# [Problem requirements]
Rewrite every line of the items below as a numbered list, leaving out the blank lines.

+++++

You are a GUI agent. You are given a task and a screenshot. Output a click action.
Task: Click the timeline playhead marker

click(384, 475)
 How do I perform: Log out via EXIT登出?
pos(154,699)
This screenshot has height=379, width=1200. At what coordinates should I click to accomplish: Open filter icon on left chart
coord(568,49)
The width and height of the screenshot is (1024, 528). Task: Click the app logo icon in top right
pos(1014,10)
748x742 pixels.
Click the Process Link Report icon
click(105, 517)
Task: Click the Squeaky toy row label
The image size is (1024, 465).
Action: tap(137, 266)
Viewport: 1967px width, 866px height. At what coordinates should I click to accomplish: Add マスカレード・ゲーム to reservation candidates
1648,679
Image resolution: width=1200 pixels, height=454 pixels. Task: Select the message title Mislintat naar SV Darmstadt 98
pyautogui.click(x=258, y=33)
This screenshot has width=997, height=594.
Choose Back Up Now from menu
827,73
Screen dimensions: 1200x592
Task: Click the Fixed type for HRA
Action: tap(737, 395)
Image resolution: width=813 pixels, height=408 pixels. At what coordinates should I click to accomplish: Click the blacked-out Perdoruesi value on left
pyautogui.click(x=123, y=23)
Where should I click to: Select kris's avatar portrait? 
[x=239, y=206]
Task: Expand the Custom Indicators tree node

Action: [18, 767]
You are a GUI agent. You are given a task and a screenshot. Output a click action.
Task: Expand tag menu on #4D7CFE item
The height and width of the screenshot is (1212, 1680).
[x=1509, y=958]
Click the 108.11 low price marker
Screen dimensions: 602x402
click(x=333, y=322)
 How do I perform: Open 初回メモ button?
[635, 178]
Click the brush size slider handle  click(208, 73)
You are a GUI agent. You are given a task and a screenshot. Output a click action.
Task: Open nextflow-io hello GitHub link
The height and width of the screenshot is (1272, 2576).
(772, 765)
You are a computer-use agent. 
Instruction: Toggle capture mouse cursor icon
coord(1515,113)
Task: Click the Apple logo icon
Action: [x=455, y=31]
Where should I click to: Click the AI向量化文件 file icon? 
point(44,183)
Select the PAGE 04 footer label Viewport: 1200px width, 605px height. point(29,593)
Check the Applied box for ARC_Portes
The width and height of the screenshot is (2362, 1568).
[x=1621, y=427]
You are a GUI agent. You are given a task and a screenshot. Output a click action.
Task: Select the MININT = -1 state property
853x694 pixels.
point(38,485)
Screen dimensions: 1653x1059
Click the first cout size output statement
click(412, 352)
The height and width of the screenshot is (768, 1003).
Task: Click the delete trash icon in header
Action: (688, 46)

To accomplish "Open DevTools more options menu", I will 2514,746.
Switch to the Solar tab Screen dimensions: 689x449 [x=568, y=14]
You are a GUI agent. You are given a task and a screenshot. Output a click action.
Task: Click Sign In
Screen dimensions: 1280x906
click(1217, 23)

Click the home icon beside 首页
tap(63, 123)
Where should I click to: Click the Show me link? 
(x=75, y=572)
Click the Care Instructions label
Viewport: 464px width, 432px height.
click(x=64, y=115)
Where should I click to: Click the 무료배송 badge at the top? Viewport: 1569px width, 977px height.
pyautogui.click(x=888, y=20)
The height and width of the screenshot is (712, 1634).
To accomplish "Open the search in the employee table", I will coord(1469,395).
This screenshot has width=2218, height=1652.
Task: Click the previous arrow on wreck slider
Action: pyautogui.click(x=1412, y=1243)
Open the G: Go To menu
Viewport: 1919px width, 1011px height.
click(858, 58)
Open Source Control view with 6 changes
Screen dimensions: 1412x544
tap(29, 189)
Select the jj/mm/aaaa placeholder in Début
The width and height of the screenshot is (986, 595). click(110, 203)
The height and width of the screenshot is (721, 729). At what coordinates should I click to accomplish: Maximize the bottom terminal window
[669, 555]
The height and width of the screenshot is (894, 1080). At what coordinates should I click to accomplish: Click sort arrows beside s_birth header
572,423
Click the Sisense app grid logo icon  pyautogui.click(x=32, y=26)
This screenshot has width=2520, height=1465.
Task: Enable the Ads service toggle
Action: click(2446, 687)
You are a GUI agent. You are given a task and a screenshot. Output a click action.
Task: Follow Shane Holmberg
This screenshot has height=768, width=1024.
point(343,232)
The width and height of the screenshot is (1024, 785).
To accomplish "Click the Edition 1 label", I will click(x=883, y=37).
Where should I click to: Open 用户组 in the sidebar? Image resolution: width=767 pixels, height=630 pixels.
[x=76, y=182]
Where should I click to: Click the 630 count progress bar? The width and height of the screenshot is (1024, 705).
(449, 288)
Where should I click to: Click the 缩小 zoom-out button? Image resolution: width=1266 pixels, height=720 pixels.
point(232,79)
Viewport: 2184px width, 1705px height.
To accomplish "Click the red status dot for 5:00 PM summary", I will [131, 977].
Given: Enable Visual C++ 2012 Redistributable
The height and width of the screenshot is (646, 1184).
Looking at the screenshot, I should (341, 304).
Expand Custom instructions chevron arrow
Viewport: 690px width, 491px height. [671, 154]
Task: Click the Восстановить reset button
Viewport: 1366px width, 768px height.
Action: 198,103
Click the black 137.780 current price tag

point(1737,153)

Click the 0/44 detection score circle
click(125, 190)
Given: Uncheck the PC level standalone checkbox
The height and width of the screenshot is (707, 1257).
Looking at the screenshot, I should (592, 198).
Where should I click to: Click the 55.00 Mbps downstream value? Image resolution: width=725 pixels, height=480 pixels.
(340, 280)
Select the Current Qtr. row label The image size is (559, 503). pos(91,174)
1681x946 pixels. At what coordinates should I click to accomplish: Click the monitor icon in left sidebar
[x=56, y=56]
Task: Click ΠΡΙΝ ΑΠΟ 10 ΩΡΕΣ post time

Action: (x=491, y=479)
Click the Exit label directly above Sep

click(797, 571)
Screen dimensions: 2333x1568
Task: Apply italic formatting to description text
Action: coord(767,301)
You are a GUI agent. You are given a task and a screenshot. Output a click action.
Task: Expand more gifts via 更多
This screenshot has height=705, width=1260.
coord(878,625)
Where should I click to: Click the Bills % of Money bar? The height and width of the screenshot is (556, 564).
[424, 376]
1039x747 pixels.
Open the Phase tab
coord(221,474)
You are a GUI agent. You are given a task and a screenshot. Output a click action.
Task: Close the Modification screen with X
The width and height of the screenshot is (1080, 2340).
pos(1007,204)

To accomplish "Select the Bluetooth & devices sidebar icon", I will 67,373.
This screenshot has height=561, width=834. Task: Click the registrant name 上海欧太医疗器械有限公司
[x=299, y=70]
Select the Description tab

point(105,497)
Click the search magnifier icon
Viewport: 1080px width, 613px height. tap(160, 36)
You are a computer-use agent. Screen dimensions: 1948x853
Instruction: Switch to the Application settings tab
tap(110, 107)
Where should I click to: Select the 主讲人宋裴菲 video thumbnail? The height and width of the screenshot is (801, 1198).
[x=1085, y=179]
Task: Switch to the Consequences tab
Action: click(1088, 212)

+++++

# [Written response]
1. You are a GUI agent. You are given a task and a screenshot. Output a click action.
2. Task: Click the timeline playhead marker
3. click(384, 475)
4.  How do I perform: Log out via EXIT登出?
5. pos(154,699)
6. This screenshot has height=379, width=1200. At what coordinates should I click to accomplish: Open filter icon on left chart
7. coord(568,49)
8. The width and height of the screenshot is (1024, 528). Task: Click the app logo icon in top right
9. pos(1014,10)
10. 748x742 pixels.
11. Click the Process Link Report icon
12. click(105, 517)
13. Task: Click the Squeaky toy row label
14. The image size is (1024, 465).
15. Action: tap(137, 266)
16. Viewport: 1967px width, 866px height. At what coordinates should I click to accomplish: Add マスカレード・ゲーム to reservation candidates
17. 1648,679
18. Image resolution: width=1200 pixels, height=454 pixels. Task: Select the message title Mislintat naar SV Darmstadt 98
19. pyautogui.click(x=258, y=33)
20. This screenshot has width=997, height=594.
21. Choose Back Up Now from menu
22. 827,73
23. Screen dimensions: 1200x592
24. Task: Click the Fixed type for HRA
25. Action: tap(737, 395)
26. Image resolution: width=813 pixels, height=408 pixels. At what coordinates should I click to accomplish: Click the blacked-out Perdoruesi value on left
27. pyautogui.click(x=123, y=23)
28. Where should I click to: Select kris's avatar portrait? 
29. [x=239, y=206]
30. Task: Expand the Custom Indicators tree node
31. Action: [18, 767]
32. You are a GUI agent. You are given a task and a screenshot. Output a click action.
33. Task: Expand tag menu on #4D7CFE item
34. The height and width of the screenshot is (1212, 1680).
35. [x=1509, y=958]
36. Click the 108.11 low price marker
37. Screen dimensions: 602x402
38. click(x=333, y=322)
39.  How do I perform: Open 初回メモ button?
40. [635, 178]
41. Click the brush size slider handle  click(208, 73)
42. You are a GUI agent. You are given a task and a screenshot. Output a click action.
43. Task: Open nextflow-io hello GitHub link
44. The height and width of the screenshot is (1272, 2576).
45. (772, 765)
46. You are a computer-use agent. 
47. Instruction: Toggle capture mouse cursor icon
48. coord(1515,113)
49. Task: Click the Apple logo icon
50. Action: [x=455, y=31]
51. Where should I click to: Click the AI向量化文件 file icon? 
52. point(44,183)
53. Select the PAGE 04 footer label Viewport: 1200px width, 605px height. point(29,593)
54. Check the Applied box for ARC_Portes
55. The width and height of the screenshot is (2362, 1568).
56. [x=1621, y=427]
57. You are a GUI agent. You are given a task and a screenshot. Output a click action.
58. Task: Select the MININT = -1 state property
59. 853x694 pixels.
60. point(38,485)
61. Screen dimensions: 1653x1059
62. Click the first cout size output statement
63. click(412, 352)
64. The height and width of the screenshot is (768, 1003).
65. Task: Click the delete trash icon in header
66. Action: (688, 46)
67. To accomplish "Open DevTools more options menu", I will 2514,746.
68. Switch to the Solar tab Screen dimensions: 689x449 [x=568, y=14]
69. You are a GUI agent. You are given a task and a screenshot. Output a click action.
70. Task: Click Sign In
71. Screen dimensions: 1280x906
72. click(1217, 23)
73. Click the home icon beside 首页
74. tap(63, 123)
75. Where should I click to: Click the Show me link? 
76. (x=75, y=572)
77. Click the Care Instructions label
78. Viewport: 464px width, 432px height.
79. click(x=64, y=115)
80. Where should I click to: Click the 무료배송 badge at the top? Viewport: 1569px width, 977px height.
81. pyautogui.click(x=888, y=20)
82. The height and width of the screenshot is (712, 1634).
83. To accomplish "Open the search in the employee table", I will coord(1469,395).
84. This screenshot has width=2218, height=1652.
85. Task: Click the previous arrow on wreck slider
86. Action: pyautogui.click(x=1412, y=1243)
87. Open the G: Go To menu
88. Viewport: 1919px width, 1011px height.
89. click(858, 58)
90. Open Source Control view with 6 changes
91. Screen dimensions: 1412x544
92. tap(29, 189)
93. Select the jj/mm/aaaa placeholder in Début
94. The width and height of the screenshot is (986, 595). click(110, 203)
95. The height and width of the screenshot is (721, 729). At what coordinates should I click to accomplish: Maximize the bottom terminal window
96. [669, 555]
97. The height and width of the screenshot is (894, 1080). At what coordinates should I click to accomplish: Click sort arrows beside s_birth header
98. 572,423
99. Click the Sisense app grid logo icon  pyautogui.click(x=32, y=26)
100. This screenshot has width=2520, height=1465.
101. Task: Enable the Ads service toggle
102. Action: click(2446, 687)
103. You are a GUI agent. You are given a task and a screenshot. Output a click action.
104. Task: Follow Shane Holmberg
105. This screenshot has height=768, width=1024.
106. point(343,232)
107. The width and height of the screenshot is (1024, 785).
108. To accomplish "Click the Edition 1 label", I will click(x=883, y=37).
109. Where should I click to: Open 用户组 in the sidebar? Image resolution: width=767 pixels, height=630 pixels.
110. [x=76, y=182]
111. Where should I click to: Click the 630 count progress bar? The width and height of the screenshot is (1024, 705).
112. (449, 288)
113. Where should I click to: Click the 缩小 zoom-out button? Image resolution: width=1266 pixels, height=720 pixels.
114. point(232,79)
115. Viewport: 2184px width, 1705px height.
116. To accomplish "Click the red status dot for 5:00 PM summary", I will [131, 977].
117. Given: Enable Visual C++ 2012 Redistributable
118. The height and width of the screenshot is (646, 1184).
119. Looking at the screenshot, I should (341, 304).
120. Expand Custom instructions chevron arrow
121. Viewport: 690px width, 491px height. [671, 154]
122. Task: Click the Восстановить reset button
123. Viewport: 1366px width, 768px height.
124. Action: 198,103
125. Click the black 137.780 current price tag
126. point(1737,153)
127. Click the 0/44 detection score circle
128. click(125, 190)
129. Given: Uncheck the PC level standalone checkbox
130. The height and width of the screenshot is (707, 1257).
131. Looking at the screenshot, I should (592, 198).
132. Where should I click to: Click the 55.00 Mbps downstream value? Image resolution: width=725 pixels, height=480 pixels.
133. (340, 280)
134. Select the Current Qtr. row label The image size is (559, 503). pos(91,174)
135. 1681x946 pixels. At what coordinates should I click to accomplish: Click the monitor icon in left sidebar
136. [x=56, y=56]
137. Task: Click ΠΡΙΝ ΑΠΟ 10 ΩΡΕΣ post time
138. Action: (x=491, y=479)
139. Click the Exit label directly above Sep
140. click(797, 571)
141. Screen dimensions: 2333x1568
142. Task: Apply italic formatting to description text
143. Action: coord(767,301)
144. You are a GUI agent. You are given a task and a screenshot. Output a click action.
145. Task: Expand more gifts via 更多
146. This screenshot has height=705, width=1260.
147. coord(878,625)
148. Where should I click to: Click the Bills % of Money bar? The height and width of the screenshot is (556, 564).
149. [424, 376]
150. 1039x747 pixels.
151. Open the Phase tab
152. coord(221,474)
153. You are a GUI agent. You are given a task and a screenshot. Output a click action.
154. Task: Close the Modification screen with X
155. The width and height of the screenshot is (1080, 2340).
156. pos(1007,204)
157. To accomplish "Select the Bluetooth & devices sidebar icon", I will 67,373.
158. This screenshot has height=561, width=834. Task: Click the registrant name 上海欧太医疗器械有限公司
159. [x=299, y=70]
160. Select the Description tab
161. point(105,497)
162. Click the search magnifier icon
163. Viewport: 1080px width, 613px height. tap(160, 36)
164. You are a computer-use agent. Screen dimensions: 1948x853
165. Instruction: Switch to the Application settings tab
166. tap(110, 107)
167. Where should I click to: Select the 主讲人宋裴菲 video thumbnail? The height and width of the screenshot is (801, 1198).
168. [x=1085, y=179]
169. Task: Switch to the Consequences tab
170. Action: click(1088, 212)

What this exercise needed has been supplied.